TEGs consist of multiple thermoelectric modules, each containing pairs of different conductors connected in series and parallel to create the desired level of voltage and current.

By integrating TEG, data centers can improve their overall Power Usage Effectiveness (PUE). However, the cost of thermoelectric materials and the need for engineering modifications remain significant barriers to the rapid adoption of new technologies. As TEG develops and becomes cheaper, this approach may become more common in the future.

Edge Computing

Processing big data typically requires transferring data from the source to the data center and back, which leads to network congestion and increases costs. Now many regional companies have to obtain cloud services in large metropolitan data centers, since there are often no local cloud providers, and the provision of services is limited to VDS/VPS offers.

Modular data centers come to the rescue, which can be quickly built in almost any territory in order to process data as close as possible to its source. The main advantage of a modular data center is the ability to scale: the number of modules and racks increases gradually. This ensures the same fault tolerance as in large data centers. Each critical infrastructure element is reserved according to a scheme of at least N+1: there are several power modules, diesel generator sets, tanks with a supply of diesel fuel and antifreeze, etc.

Modularity implies not only the physical structure of the object, but also stage-by-stage development according to needs. Within the production site, modular data centers can be combined into high availability clusters.

IT systems optimization

One way to improve data center efficiency is to use dedicated infrastructure management software. These can be data center infrastructure management systems (Data Center Infrastructure Management, DCIM) or solutions based on supervisory control and data acquisition (SCADA) systems. They monitor the energy consumption of servers, storage, routers and air conditioning systems.

Such systems automatically distribute the load between servers, automatically turning off unused devices if necessary, and provide data center operators with recommendations for adjusting the speed of refrigeration fans.

DCIM solutions can detect that air conditioning fans are spinning too fast, and servers in the computer room do not need as much cold air flow. With the help of analytics and optimization, data centers can save tens and hundreds of kilowatts of energy.

Finally, AI itself can offer solutions to the problem of rising energy costs. Using machine learning, Google managed Reduce the amount of energy consumed by the cooling system by 40%. The neural network was trained to predict PUE based on 19 factors. For the calculations, a database containing 184,435 points with a resolution of 5 minutes was used; The accuracy of PUE prediction after training was 99.6%.

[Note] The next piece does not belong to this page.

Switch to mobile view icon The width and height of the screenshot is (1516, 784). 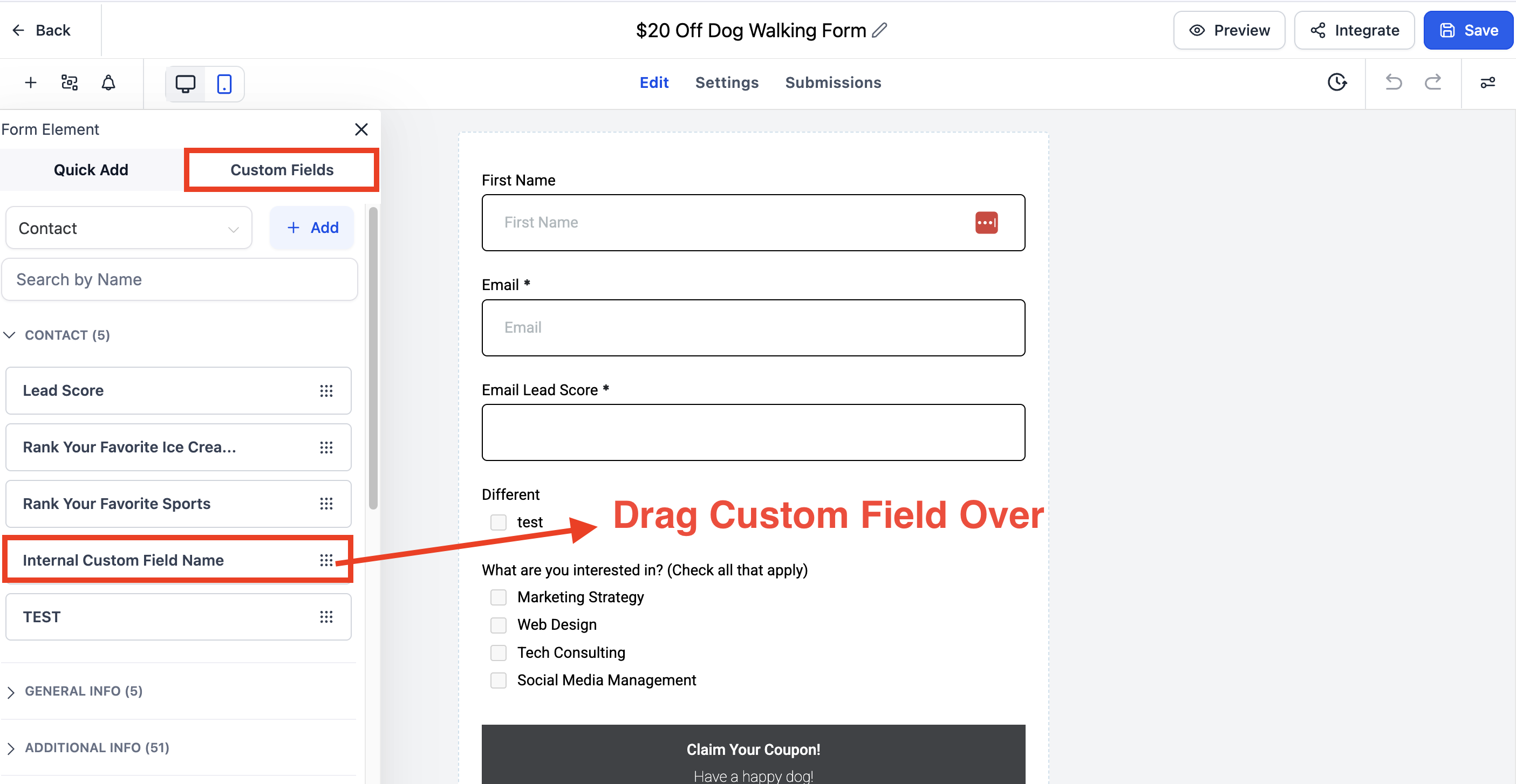click(x=224, y=84)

Now, for example, if some servers in a data center need to be shut down for a few days, the model will tell you what small changes to make to the cooling system to minimize the impact on PUE.


Data centers by their nature strive for high energy efficiency. Although a single data center can consume 10 to 50 times more energy per unit area than a standard commercial office building, data center energy consumption has increased little since 2010. Only with the powerful development of LLM, engineers were faced with the task of looking for unusual software and hardware solutions to reduce energy consumption.

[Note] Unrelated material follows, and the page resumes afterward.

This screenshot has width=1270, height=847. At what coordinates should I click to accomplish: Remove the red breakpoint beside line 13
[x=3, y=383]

In addition, virtualization itself reduces hardware maintenance, cooling, and energy costs. A report from the Environmental Protection Agency (EPA) states that server virtualization can lead to energy savings of up to 80%. Reducing equipment footprint also results in lower cooling costs, further contributing to overall savings.

Virtualization allows you to redistribute and expand virtual resources (processors, memory, storage) in real time. Using the services of IaaS providers, the client company pays only for the capacity actually used, which also helps reduce energy consumption.